Today I am one tired lady and my to do list is sweeping my feet out from under me, I had to write last night for 3 hours before I started to feel my brain slow down. I let go a lot last week, evidently I gained a lot from it. Letting go is one of the hardest things I’ve learned this year but it has been the defining reason I move forward in my life, for myself. I feel like in your twenties you really get to define who you are and what it is you want in life, if your open and aware to life’s lessons.
It blows my mind how aware of myself I am then I was even 8 months ago. Life moves fast and it’s too short to bother with carrying your past with you, except it, love it, and move on so that you have room to experience more.
Somedays I really do feel like a kid that just figured out how to get the cookies off the kitchen counter.
I started writing out all the things I want to accomplish in my little life, I want to make my life bigger then I ever could imagine.

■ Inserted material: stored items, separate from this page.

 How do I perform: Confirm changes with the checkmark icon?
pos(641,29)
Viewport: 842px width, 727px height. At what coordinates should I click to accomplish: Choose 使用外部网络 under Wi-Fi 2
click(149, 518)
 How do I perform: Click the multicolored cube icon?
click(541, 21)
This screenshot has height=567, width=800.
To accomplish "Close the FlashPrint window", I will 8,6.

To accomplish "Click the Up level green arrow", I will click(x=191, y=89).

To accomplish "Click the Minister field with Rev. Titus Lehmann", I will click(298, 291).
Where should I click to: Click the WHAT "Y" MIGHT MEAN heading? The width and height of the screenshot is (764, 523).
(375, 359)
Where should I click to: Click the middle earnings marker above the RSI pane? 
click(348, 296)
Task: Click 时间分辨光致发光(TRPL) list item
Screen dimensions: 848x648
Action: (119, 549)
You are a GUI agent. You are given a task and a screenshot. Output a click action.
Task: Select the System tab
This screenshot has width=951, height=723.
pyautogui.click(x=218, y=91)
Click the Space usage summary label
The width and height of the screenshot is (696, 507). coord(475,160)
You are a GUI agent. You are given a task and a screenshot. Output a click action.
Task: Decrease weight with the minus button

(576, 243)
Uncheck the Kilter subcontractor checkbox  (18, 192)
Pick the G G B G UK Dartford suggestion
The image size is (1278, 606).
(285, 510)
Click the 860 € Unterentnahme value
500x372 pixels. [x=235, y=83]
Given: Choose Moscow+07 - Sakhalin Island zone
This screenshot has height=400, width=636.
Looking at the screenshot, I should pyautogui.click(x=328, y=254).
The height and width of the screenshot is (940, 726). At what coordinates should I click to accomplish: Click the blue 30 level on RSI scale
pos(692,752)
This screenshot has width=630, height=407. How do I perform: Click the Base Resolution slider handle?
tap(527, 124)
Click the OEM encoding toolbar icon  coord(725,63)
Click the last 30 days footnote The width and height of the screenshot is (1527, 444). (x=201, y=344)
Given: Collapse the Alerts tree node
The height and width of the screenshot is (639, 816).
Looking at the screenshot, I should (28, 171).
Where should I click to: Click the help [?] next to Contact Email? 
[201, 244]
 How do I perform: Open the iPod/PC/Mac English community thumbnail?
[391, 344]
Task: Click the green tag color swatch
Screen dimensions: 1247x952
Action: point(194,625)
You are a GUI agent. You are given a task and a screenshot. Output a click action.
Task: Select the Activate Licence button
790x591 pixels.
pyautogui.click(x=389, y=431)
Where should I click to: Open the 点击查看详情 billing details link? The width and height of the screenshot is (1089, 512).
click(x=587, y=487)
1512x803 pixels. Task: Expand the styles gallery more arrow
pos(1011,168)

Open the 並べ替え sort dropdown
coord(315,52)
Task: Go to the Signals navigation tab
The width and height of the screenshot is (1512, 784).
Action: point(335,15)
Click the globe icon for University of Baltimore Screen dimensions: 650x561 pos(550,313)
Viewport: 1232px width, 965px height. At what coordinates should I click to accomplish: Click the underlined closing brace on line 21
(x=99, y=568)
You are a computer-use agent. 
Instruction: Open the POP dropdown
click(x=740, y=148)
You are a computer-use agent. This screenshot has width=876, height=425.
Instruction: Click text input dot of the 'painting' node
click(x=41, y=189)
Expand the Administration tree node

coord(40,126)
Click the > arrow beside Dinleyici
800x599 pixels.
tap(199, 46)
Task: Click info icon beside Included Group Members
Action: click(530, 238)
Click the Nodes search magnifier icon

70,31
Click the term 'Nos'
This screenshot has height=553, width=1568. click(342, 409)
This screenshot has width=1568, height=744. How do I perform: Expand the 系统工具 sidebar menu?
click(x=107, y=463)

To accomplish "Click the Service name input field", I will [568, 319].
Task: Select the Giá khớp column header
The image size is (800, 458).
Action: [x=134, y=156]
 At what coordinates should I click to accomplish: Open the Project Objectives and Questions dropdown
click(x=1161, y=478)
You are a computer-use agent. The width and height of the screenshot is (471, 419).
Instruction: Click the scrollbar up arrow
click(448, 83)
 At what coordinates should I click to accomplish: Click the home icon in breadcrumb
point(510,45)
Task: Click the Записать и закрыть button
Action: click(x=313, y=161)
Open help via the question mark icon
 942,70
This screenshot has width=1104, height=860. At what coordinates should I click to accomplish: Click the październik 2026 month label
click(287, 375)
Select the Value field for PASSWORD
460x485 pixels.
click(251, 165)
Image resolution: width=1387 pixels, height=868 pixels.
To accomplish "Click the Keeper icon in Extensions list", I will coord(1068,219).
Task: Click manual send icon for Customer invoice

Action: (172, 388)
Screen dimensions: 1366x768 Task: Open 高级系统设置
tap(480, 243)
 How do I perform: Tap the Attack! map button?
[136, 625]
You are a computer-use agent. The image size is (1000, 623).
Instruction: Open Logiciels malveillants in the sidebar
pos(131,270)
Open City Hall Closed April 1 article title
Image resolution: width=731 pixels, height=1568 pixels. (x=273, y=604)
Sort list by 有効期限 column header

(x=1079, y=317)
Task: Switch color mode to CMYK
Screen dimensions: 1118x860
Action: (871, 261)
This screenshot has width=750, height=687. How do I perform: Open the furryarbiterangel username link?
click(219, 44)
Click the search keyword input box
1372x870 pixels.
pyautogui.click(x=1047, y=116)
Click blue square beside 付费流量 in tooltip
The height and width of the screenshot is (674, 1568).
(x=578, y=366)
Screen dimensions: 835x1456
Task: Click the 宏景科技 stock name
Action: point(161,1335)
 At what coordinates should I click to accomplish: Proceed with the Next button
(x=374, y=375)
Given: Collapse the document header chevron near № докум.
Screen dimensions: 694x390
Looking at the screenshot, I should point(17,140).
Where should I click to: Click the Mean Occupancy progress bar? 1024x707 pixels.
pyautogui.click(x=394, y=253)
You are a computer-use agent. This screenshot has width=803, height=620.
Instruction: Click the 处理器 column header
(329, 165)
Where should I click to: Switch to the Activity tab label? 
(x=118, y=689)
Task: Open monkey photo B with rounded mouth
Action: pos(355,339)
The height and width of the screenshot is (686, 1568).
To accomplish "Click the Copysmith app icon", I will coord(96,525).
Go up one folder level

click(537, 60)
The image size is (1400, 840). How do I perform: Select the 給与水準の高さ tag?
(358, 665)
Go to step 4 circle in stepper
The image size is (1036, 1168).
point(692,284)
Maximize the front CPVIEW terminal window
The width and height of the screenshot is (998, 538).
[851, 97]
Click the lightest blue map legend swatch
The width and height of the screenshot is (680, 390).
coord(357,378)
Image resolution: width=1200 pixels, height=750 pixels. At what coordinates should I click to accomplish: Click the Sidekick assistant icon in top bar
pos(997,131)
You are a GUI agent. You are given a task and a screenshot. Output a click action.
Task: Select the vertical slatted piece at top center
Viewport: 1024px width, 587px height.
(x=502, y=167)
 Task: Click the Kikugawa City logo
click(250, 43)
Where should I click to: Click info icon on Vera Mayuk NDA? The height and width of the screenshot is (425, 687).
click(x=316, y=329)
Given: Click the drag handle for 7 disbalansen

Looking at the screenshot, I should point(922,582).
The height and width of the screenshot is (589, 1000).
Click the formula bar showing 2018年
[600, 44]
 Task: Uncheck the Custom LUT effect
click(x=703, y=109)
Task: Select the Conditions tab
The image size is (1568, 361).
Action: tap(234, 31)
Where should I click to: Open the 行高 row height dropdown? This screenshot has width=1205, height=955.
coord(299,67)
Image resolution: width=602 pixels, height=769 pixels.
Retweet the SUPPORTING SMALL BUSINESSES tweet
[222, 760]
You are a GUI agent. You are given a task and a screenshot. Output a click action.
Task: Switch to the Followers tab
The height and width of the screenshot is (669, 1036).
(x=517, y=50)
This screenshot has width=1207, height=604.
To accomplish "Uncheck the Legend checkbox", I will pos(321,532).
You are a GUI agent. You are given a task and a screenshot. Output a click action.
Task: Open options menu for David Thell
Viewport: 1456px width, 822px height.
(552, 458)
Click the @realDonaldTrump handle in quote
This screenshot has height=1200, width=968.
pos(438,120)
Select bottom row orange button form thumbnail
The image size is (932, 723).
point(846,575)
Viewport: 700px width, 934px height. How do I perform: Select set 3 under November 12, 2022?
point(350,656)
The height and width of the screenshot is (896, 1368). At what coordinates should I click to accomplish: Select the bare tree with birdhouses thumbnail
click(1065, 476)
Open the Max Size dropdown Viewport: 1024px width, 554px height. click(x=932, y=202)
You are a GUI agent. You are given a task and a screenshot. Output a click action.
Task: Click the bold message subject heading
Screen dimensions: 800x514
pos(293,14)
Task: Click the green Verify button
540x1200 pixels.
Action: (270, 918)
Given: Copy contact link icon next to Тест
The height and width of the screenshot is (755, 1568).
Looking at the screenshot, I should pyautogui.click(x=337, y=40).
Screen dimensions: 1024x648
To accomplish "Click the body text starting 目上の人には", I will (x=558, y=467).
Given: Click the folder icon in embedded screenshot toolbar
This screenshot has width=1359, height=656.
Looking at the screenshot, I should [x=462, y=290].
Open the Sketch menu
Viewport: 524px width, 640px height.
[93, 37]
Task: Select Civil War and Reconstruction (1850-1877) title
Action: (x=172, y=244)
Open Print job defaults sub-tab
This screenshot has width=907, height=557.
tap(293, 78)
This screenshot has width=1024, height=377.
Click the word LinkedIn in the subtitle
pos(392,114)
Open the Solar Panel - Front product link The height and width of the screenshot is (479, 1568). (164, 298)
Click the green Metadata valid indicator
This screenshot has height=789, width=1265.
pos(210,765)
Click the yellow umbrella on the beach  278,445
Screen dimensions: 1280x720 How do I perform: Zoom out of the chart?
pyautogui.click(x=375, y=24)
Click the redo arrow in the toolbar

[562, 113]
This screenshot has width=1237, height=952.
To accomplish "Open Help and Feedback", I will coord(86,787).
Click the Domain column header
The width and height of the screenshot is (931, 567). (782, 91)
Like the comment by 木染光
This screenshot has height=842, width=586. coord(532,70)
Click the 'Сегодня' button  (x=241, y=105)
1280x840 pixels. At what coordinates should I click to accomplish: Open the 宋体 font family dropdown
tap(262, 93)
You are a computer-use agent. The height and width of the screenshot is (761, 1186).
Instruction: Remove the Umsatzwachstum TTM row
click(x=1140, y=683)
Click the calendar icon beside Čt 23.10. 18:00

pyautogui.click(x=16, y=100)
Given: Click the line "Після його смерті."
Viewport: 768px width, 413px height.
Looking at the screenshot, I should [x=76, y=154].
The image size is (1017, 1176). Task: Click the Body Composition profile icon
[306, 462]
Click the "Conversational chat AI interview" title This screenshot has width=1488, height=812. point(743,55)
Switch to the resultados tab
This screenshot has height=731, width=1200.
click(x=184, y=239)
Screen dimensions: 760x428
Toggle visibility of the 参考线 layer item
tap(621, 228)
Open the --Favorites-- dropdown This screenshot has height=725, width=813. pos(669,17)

If your ever feeling like your future in a big blank I strongly suggest sitting down and writing out all the things you WANT to do, things that only you have dreamed about, things that seem impossible and completely ridiculous, write them all down.
These are some things I wrote out last night.
I want to travel to places I never thought I’d see
I want to have Sailor Parc Co. Mounted on the front of a building
I want to run a Styling firm that is known internationally
I want to be published in Vogue
I want to be able to support my mother and give her a happy free life
I want to own a loft in California
I want to do Styling and Buying for a television series
I want to do wardrobe for feature films
I want to work with the top creatives in my industry
I want to own a car in 2 years
I want to love again
I want to live my life with ease and honesty
I want to have great credit
I want to be successful from doing what I love to do
I want to have 100,000 dollars in my bank account in 2 years
I want to learn how to play the piano
I want to speak French fluently in 4 years
I want to have an apartment in Utrecht, Holland
I want to work in Paris
I want to be a stylist on a band tour
I want to live my life for myself

It felt amazing writing these out, and it was extremely terrifying coming to the decision to post them on this blog. I was talking about this yesterday how I sometimes don’t know if I’m sharing too much on this blog or if it’s all just for a reason bigger then myself. I want this blog to show people that everyone gets scared, fucks up, gets lost, and dreams. I’ve learned that no one else can direct your life, no one else can know you as well as you know yourself, so listen to that inner voice, because guess what…
It’s you, it’s the true you trying to tell you what you really want in life, you just have to listen.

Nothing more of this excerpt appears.